__The problem__.
For each line in the records, produce an exact copy.
:: Dataset records ::
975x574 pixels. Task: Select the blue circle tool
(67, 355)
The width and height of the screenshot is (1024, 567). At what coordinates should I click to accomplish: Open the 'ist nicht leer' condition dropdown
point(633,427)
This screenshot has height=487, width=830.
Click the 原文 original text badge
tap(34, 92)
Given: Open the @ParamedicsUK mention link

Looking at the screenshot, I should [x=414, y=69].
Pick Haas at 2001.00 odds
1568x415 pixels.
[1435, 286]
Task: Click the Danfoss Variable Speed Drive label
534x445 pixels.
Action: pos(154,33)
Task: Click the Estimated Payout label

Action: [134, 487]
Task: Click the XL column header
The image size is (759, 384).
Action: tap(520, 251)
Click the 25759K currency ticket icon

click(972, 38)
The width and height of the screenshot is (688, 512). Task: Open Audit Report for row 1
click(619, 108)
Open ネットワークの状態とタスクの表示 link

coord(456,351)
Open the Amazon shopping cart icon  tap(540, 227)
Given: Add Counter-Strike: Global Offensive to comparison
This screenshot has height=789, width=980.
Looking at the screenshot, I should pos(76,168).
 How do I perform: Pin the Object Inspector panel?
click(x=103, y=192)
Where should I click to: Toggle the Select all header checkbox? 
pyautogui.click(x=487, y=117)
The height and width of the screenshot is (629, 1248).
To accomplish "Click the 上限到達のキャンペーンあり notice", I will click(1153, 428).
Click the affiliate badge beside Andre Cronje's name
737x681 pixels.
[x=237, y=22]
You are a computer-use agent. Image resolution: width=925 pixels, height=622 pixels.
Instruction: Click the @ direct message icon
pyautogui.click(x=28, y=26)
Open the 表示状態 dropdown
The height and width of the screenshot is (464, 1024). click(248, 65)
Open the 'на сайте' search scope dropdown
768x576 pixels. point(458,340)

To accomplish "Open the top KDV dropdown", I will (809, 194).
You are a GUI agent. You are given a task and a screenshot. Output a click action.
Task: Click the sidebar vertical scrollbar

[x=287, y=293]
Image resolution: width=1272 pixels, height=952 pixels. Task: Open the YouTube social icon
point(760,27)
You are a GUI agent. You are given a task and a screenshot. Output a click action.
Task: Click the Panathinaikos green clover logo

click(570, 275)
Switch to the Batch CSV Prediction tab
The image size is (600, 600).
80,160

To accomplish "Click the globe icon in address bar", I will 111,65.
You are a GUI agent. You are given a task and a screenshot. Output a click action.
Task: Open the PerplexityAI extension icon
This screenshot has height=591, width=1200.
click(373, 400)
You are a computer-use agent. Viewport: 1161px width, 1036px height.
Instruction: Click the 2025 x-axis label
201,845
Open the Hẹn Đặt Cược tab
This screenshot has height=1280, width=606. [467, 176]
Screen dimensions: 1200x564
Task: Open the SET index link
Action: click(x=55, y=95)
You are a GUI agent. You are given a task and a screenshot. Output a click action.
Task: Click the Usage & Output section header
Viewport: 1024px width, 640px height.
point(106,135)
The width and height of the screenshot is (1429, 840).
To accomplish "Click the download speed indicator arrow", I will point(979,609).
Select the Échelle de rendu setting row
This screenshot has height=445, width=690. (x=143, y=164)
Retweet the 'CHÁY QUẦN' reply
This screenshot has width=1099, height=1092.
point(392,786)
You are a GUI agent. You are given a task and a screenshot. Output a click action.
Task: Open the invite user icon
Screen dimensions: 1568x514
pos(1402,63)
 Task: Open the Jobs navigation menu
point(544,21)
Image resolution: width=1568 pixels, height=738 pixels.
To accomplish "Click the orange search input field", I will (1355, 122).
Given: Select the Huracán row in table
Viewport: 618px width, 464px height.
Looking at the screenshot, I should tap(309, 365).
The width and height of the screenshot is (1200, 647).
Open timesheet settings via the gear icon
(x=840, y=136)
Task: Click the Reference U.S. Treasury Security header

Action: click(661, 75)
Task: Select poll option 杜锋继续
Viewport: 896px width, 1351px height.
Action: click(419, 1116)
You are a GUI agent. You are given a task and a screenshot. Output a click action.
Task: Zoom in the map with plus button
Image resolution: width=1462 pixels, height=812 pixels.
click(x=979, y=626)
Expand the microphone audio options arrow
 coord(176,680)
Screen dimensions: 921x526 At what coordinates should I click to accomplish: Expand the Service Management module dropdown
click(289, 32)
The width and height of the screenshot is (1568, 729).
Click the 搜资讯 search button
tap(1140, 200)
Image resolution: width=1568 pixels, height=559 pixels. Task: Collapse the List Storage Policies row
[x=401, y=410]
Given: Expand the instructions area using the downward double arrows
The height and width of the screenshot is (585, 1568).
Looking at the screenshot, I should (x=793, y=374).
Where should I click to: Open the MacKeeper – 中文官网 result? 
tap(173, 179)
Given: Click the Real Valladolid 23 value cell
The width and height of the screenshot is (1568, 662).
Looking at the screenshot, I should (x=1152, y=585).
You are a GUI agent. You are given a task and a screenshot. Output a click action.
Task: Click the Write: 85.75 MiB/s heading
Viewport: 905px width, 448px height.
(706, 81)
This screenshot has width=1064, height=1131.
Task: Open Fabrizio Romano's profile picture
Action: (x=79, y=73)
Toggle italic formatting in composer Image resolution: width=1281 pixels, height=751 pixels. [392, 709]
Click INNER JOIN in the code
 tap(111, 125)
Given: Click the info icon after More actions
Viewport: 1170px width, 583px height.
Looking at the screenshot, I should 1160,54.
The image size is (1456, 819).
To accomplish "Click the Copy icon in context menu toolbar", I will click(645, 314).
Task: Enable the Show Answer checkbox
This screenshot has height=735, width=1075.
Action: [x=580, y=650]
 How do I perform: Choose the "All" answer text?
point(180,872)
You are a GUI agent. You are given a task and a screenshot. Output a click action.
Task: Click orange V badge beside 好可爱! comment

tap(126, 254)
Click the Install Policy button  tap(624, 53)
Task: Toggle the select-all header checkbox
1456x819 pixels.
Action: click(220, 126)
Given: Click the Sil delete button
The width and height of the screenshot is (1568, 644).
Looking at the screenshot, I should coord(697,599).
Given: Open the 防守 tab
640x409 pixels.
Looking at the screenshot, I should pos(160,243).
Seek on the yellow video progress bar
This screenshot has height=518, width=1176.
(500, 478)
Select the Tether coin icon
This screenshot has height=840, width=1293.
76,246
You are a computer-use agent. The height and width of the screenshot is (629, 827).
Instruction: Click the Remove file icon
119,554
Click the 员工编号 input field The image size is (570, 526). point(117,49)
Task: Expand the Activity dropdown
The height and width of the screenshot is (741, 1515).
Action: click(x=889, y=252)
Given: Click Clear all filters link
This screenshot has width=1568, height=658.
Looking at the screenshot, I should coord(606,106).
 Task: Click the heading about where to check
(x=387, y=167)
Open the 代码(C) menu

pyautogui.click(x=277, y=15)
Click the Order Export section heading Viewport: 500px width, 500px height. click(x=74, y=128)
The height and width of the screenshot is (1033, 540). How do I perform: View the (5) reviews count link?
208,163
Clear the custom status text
:::
__Task output__.
975x574 pixels. Task: Select the blue circle tool
(67, 355)
The width and height of the screenshot is (1024, 567). At what coordinates should I click to accomplish: Open the 'ist nicht leer' condition dropdown
point(633,427)
This screenshot has height=487, width=830.
Click the 原文 original text badge
tap(34, 92)
Given: Open the @ParamedicsUK mention link

Looking at the screenshot, I should [x=414, y=69].
Pick Haas at 2001.00 odds
1568x415 pixels.
[1435, 286]
Task: Click the Danfoss Variable Speed Drive label
534x445 pixels.
Action: pos(154,33)
Task: Click the Estimated Payout label

Action: [134, 487]
Task: Click the XL column header
The image size is (759, 384).
Action: tap(520, 251)
Click the 25759K currency ticket icon

click(972, 38)
The width and height of the screenshot is (688, 512). Task: Open Audit Report for row 1
click(619, 108)
Open ネットワークの状態とタスクの表示 link

coord(456,351)
Open the Amazon shopping cart icon  tap(540, 227)
Given: Add Counter-Strike: Global Offensive to comparison
This screenshot has height=789, width=980.
Looking at the screenshot, I should pos(76,168).
 How do I perform: Pin the Object Inspector panel?
click(x=103, y=192)
Where should I click to: Toggle the Select all header checkbox? 
pyautogui.click(x=487, y=117)
The height and width of the screenshot is (629, 1248).
To accomplish "Click the 上限到達のキャンペーンあり notice", I will click(1153, 428).
Click the affiliate badge beside Andre Cronje's name
737x681 pixels.
[x=237, y=22]
You are a computer-use agent. Image resolution: width=925 pixels, height=622 pixels.
Instruction: Click the @ direct message icon
pyautogui.click(x=28, y=26)
Open the 表示状態 dropdown
The height and width of the screenshot is (464, 1024). click(248, 65)
Open the 'на сайте' search scope dropdown
768x576 pixels. point(458,340)

To accomplish "Open the top KDV dropdown", I will (809, 194).
You are a GUI agent. You are given a task and a screenshot. Output a click action.
Task: Click the sidebar vertical scrollbar

[x=287, y=293]
Image resolution: width=1272 pixels, height=952 pixels. Task: Open the YouTube social icon
point(760,27)
You are a GUI agent. You are given a task and a screenshot. Output a click action.
Task: Click the Panathinaikos green clover logo

click(570, 275)
Switch to the Batch CSV Prediction tab
The image size is (600, 600).
80,160

To accomplish "Click the globe icon in address bar", I will 111,65.
You are a GUI agent. You are given a task and a screenshot. Output a click action.
Task: Open the PerplexityAI extension icon
This screenshot has height=591, width=1200.
click(373, 400)
You are a computer-use agent. Viewport: 1161px width, 1036px height.
Instruction: Click the 2025 x-axis label
201,845
Open the Hẹn Đặt Cược tab
This screenshot has height=1280, width=606. [467, 176]
Screen dimensions: 1200x564
Task: Open the SET index link
Action: click(x=55, y=95)
You are a GUI agent. You are given a task and a screenshot. Output a click action.
Task: Click the Usage & Output section header
Viewport: 1024px width, 640px height.
point(106,135)
The width and height of the screenshot is (1429, 840).
To accomplish "Click the download speed indicator arrow", I will point(979,609).
Select the Échelle de rendu setting row
This screenshot has height=445, width=690. (x=143, y=164)
Retweet the 'CHÁY QUẦN' reply
This screenshot has width=1099, height=1092.
point(392,786)
You are a GUI agent. You are given a task and a screenshot. Output a click action.
Task: Open the invite user icon
Screen dimensions: 1568x514
pos(1402,63)
 Task: Open the Jobs navigation menu
point(544,21)
Image resolution: width=1568 pixels, height=738 pixels.
To accomplish "Click the orange search input field", I will (1355, 122).
Given: Select the Huracán row in table
Viewport: 618px width, 464px height.
Looking at the screenshot, I should tap(309, 365).
The width and height of the screenshot is (1200, 647).
Open timesheet settings via the gear icon
(x=840, y=136)
Task: Click the Reference U.S. Treasury Security header

Action: click(661, 75)
Task: Select poll option 杜锋继续
Viewport: 896px width, 1351px height.
Action: click(419, 1116)
You are a GUI agent. You are given a task and a screenshot. Output a click action.
Task: Zoom in the map with plus button
Image resolution: width=1462 pixels, height=812 pixels.
click(x=979, y=626)
Expand the microphone audio options arrow
 coord(176,680)
Screen dimensions: 921x526 At what coordinates should I click to accomplish: Expand the Service Management module dropdown
click(289, 32)
The width and height of the screenshot is (1568, 729).
Click the 搜资讯 search button
tap(1140, 200)
Image resolution: width=1568 pixels, height=559 pixels. Task: Collapse the List Storage Policies row
[x=401, y=410]
Given: Expand the instructions area using the downward double arrows
The height and width of the screenshot is (585, 1568).
Looking at the screenshot, I should (x=793, y=374).
Where should I click to: Open the MacKeeper – 中文官网 result? 
tap(173, 179)
Given: Click the Real Valladolid 23 value cell
The width and height of the screenshot is (1568, 662).
Looking at the screenshot, I should (x=1152, y=585).
You are a GUI agent. You are given a task and a screenshot. Output a click action.
Task: Click the Write: 85.75 MiB/s heading
Viewport: 905px width, 448px height.
(706, 81)
This screenshot has width=1064, height=1131.
Task: Open Fabrizio Romano's profile picture
Action: (x=79, y=73)
Toggle italic formatting in composer Image resolution: width=1281 pixels, height=751 pixels. [392, 709]
Click INNER JOIN in the code
 tap(111, 125)
Given: Click the info icon after More actions
Viewport: 1170px width, 583px height.
Looking at the screenshot, I should 1160,54.
The image size is (1456, 819).
To accomplish "Click the Copy icon in context menu toolbar", I will click(645, 314).
Task: Enable the Show Answer checkbox
This screenshot has height=735, width=1075.
Action: [x=580, y=650]
 How do I perform: Choose the "All" answer text?
point(180,872)
You are a GUI agent. You are given a task and a screenshot. Output a click action.
Task: Click orange V badge beside 好可爱! comment

tap(126, 254)
Click the Install Policy button  tap(624, 53)
Task: Toggle the select-all header checkbox
1456x819 pixels.
Action: click(220, 126)
Given: Click the Sil delete button
The width and height of the screenshot is (1568, 644).
Looking at the screenshot, I should coord(697,599).
Given: Open the 防守 tab
640x409 pixels.
Looking at the screenshot, I should pos(160,243).
Seek on the yellow video progress bar
This screenshot has height=518, width=1176.
(500, 478)
Select the Tether coin icon
This screenshot has height=840, width=1293.
76,246
You are a computer-use agent. The height and width of the screenshot is (629, 827).
Instruction: Click the Remove file icon
119,554
Click the 员工编号 input field The image size is (570, 526). point(117,49)
Task: Expand the Activity dropdown
The height and width of the screenshot is (741, 1515).
Action: click(x=889, y=252)
Given: Click Clear all filters link
This screenshot has width=1568, height=658.
Looking at the screenshot, I should coord(606,106).
 Task: Click the heading about where to check
(x=387, y=167)
Open the 代码(C) menu

pyautogui.click(x=277, y=15)
Click the Order Export section heading Viewport: 500px width, 500px height. click(x=74, y=128)
The height and width of the screenshot is (1033, 540). How do I perform: View the (5) reviews count link?
208,163
Clear the custom status text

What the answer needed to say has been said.